Exposure to lethal doses of radiation killed nearly 30 firefighters and plant workers in the 1986 Chernobyl nuclear disaster. A new drug currently being tested at UTHSC might have saved many of them, even if administered hours after exposure. The Fukushima Daiichi nuclear accident of 2011 provides a more contemporary lesson on the dangers of radiation, according to Gabor Tigyi, professor and head of the UTHSC Department of Physiology. “With Fukushima, humankind got a sobering reminder that we’re playing with fire, and we don’t yet have a fire extinguisher,” he says.

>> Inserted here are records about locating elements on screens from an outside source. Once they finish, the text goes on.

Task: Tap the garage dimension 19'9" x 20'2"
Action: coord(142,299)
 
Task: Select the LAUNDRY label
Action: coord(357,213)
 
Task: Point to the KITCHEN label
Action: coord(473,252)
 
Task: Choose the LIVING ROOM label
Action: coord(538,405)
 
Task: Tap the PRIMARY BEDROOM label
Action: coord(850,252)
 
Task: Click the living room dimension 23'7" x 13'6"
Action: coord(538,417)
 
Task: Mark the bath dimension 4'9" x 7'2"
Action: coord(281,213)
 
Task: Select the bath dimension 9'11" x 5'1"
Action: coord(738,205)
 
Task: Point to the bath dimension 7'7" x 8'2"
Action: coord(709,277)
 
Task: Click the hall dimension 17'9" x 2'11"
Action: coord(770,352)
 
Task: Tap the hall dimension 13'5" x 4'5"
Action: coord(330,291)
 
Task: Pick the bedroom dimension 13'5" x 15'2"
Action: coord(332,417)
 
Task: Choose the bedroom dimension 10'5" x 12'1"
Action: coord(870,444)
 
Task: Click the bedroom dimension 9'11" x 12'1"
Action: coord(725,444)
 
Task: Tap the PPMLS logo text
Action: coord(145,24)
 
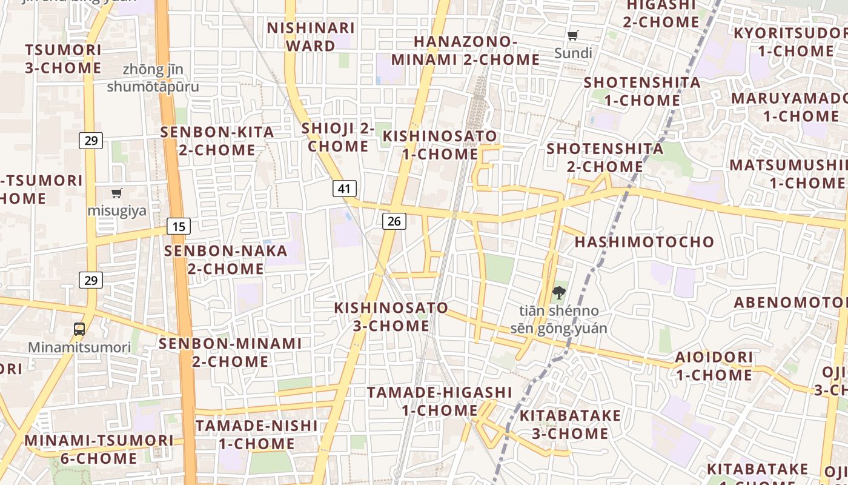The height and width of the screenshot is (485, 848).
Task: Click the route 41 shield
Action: pyautogui.click(x=344, y=189)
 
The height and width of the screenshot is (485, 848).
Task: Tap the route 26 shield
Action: pyautogui.click(x=394, y=221)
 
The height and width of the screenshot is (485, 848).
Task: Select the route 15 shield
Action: pyautogui.click(x=179, y=227)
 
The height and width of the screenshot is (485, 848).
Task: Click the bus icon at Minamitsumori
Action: pyautogui.click(x=79, y=329)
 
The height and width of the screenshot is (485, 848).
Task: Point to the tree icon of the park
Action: pyautogui.click(x=558, y=293)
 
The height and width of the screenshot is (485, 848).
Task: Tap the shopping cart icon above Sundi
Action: pyautogui.click(x=573, y=35)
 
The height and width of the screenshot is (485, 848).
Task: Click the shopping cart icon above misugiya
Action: pyautogui.click(x=117, y=193)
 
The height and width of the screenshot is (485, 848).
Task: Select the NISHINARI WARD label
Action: pyautogui.click(x=311, y=37)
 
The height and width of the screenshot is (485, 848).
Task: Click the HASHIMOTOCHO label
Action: pyautogui.click(x=644, y=242)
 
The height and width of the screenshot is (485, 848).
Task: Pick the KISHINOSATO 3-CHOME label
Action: pyautogui.click(x=391, y=316)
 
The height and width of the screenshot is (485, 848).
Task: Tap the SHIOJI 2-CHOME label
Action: pyautogui.click(x=338, y=137)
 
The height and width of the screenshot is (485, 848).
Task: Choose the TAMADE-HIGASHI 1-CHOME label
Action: pyautogui.click(x=440, y=401)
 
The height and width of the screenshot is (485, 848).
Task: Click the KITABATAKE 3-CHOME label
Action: pyautogui.click(x=570, y=424)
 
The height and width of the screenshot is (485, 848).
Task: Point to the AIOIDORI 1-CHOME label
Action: pyautogui.click(x=714, y=366)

But, thanks to Tigyi and colleague Duane Miller, UTHSC Van Vleet endowed professor and head of the UTHSC Department of Pharmaceutical Sciences, we may be very close. Tigyi and Miller’s therapeutic “fire extinguisher” is a small lipid-mediating molecule—a biological messenger that prompts a protective cellular response. Tigyi and Miller are developing and testing their molecule under the trade name RX100. Lethal doses of radiation trigger apoptosis, or programmed cell death, where the radiation signals the body’s cells to die. RX100 binds with cells’ protein receptors and, instead, signals the cells to live and repair their damaged DNA. At therapeutic doses, the drug causes no negative side effects. The gastrointestinal tract and bone marrow are particularly vulnerable to the ravages of radiation, and RX100 has proven effective in arresting and reversing radiation-induced cell death in both systems. And trials on nonhuman subjects have proven the drug’s ability both to prevent acute radiation sickness, if taken in advance of exposure, and to mitigate the illness if taken up to 72 hours after exposure. RX100’s unique bioactivity may make it suitable for treating victims of diarrheal diseases, including cholera, which, like radiation, disrupts the cells lining the small intestine. In cancer patients, the drug might help sustain noncancerous cells damaged by the side effects of chemotherapy or radiation treatments. In 2003, Tigyi, Miller and UTHSC colleagues Leonard Johnson and Shannon McCool formed the biotech startup company RxBio Inc. to guide RX100and related products to market.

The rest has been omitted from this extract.